In 2011 more than 1,500 people drowned or went missing in an attempt to cross the Mediterranean. The United Nations High Commission for Refugees began keeping statistics on crossings in 2006 , which has made 2011 the deadliest year in the Mediterranean. Lately, Spain , Italy and Malta have experienced the largest sea arrivals.
Waves of refugees continue to sail onto both Italian and Maltese shores. Of late, authorities have found four boats with a total of 342 migrants. Of those four boats, three were intercepted by Italian coast guards—a total of 260—and were taken to Lampedusa. Most of the migrants were said to be from Somalia. They send out a distress signal as the engine in their dinghy failed, as they often do on these treacherous trips.
I know enough to understand that surviving the journey through the Mediterranean , while horrific to both mind and body , sadly, is not the hardest part for those seeking a better life. Landing on shore may provide a momentary relief until real life sets in and the lack of what one has or hopes for both increase one hundred fold.
There is reality and then there is REALITY.
And the reality for refugees is that there will be minimal help patriating them as they try to mentally, physically and socially try to recalibrate their lives. They will no longer be seen for who they really are. They are no longer really individuals and they will be largely avoided in the streets. They will become the “unseen”. They will become, by virtue of their non-person status, indistinguishable from one another. They are now lumped together as “refugees” , those without work, sometimes without a home. They will be pitied , but avoided, reviled , mocked and used as a scapegoat for terrible economy that has assailed most of the European Union.
In the midst of boats arriving from African nations , immigrants are now rethinking their decision to live and work in Italy and are now turning their backs on Italy and it’s recession. Italy is now experiencing its longest postwar recession, making the climb back a long and hard one. Italy’s low birthrate (nearly the lowest in the world) needs immigrants in the workforce, but there seems to be no work. Italy’s demographics has largely depended on immigrants to bolster its numbers.
Former prime minister Silvio Berlusconi fears the a government of leftwing Democrats which he believes would lead to instances of gay marriage and borders open to illegal immigrants. Democrats would answer these fears by leading the polls with a promise to grant citizenship to the children of immigrants born in Italy.
Racism is rampant in Italy. Those immigrants who cannot abide in a weak and failing economy will ask for assisted repatriation in their countries of origin. The hardworking Chinese are leaving in droves. The vulnerable who arrive in dinghy’s, on rickety boats, who are sun-sick, thirsty and half-crazed with fear and the missing of loved ones, will be the scapegoats for those who think that they are the real problem. Worse, they will forever be seen as sad “cases” instead of men and women who had real lives, lives of meaning before arriving in Italy.
My good friend Mody , who I have written about so many times here before, a refugee from Sudan recently spoke passionately about his lot in life to a group of my students in Sicily. He moved a room full of students to tears, because he dared to show who he really is, refused to allow them to see him only as a “victim” or as a non-person whose previous life , before he came to Italy, was wiped away. Mody is still unemployed, devoid of hope, disgusted with the system, angry with Italy in general, but a man of great intelligence and and even more dignity.

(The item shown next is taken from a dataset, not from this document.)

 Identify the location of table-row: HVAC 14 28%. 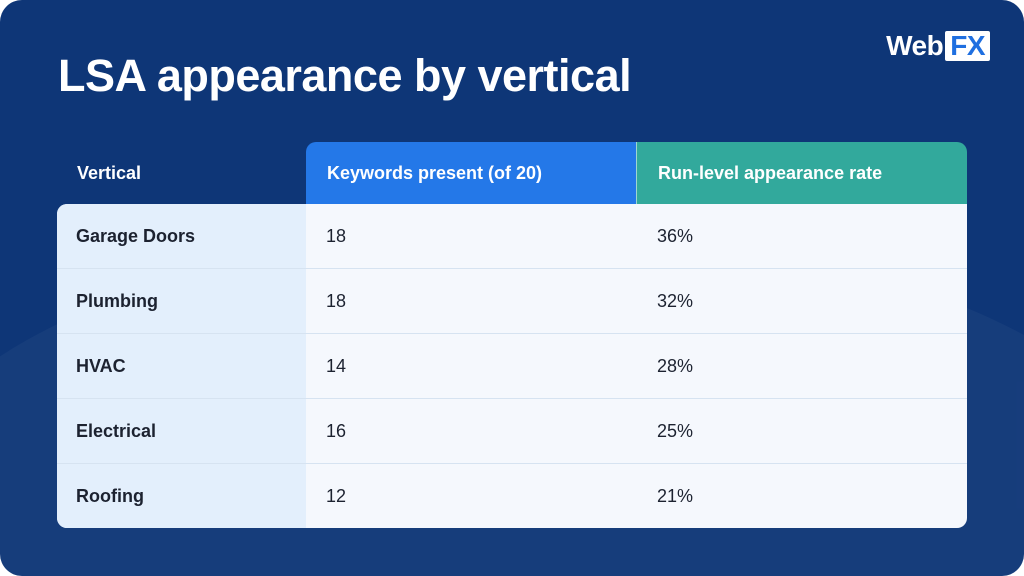
(512, 366).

Among many other things, he told them:
This is not the whole story of me, what you see here of me in Italy. I am a man who had a country. I have a mother. Sisters. Brothers. People who love me. I had a job. Things that were important to me. This is not the whole story of me.

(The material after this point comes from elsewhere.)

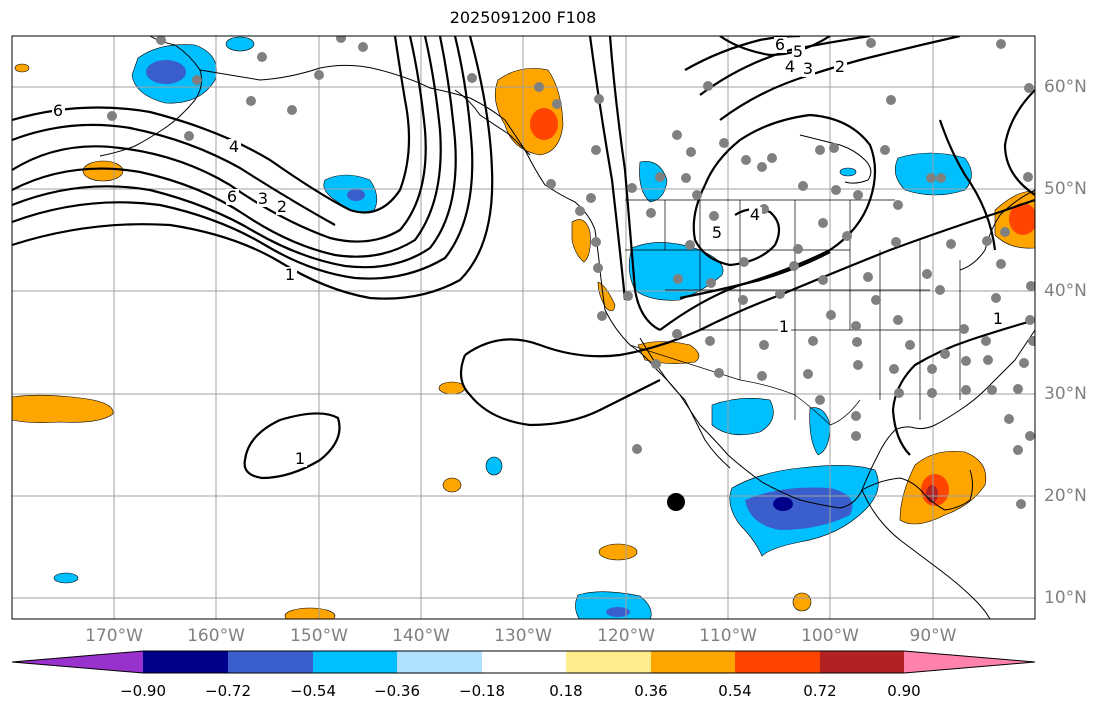  I want to click on lon-label-170w: 170°W, so click(114, 636).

Racist attacks in Italy are on the rise. The reasons? Because immigrants have jobs. Because immigrants don’t have jobs. Because they are black. Because they talk funny. Smell funny. Look menacing. Are responsible for the rising crime rates. Because they cause instabilities in long established neighborhoods. Name your reason.
It is all a mixed and crazy bag of sad circumstances. Clearly, delusion is a disease and it is catching.